[ABOUT THIS TASK] Determine how many lines of the listing below include the string "Governo". Output the number and nothing more.

[INPUT]
*** Begin section ***

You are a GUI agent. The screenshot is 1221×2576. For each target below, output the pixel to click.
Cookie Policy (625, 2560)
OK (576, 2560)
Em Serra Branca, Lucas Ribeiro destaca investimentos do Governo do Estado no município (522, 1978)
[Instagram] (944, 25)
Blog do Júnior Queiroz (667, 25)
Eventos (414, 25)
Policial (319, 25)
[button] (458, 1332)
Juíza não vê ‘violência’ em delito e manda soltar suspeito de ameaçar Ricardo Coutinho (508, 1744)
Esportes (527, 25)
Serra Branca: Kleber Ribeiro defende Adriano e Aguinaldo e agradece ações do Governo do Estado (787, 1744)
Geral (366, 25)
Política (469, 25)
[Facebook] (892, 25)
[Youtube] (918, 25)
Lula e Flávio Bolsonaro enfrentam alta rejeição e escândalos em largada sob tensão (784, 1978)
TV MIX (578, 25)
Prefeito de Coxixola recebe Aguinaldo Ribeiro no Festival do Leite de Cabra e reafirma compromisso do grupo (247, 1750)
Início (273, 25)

*** End section ***

[RESPONSE TO THE EXERCISE] 2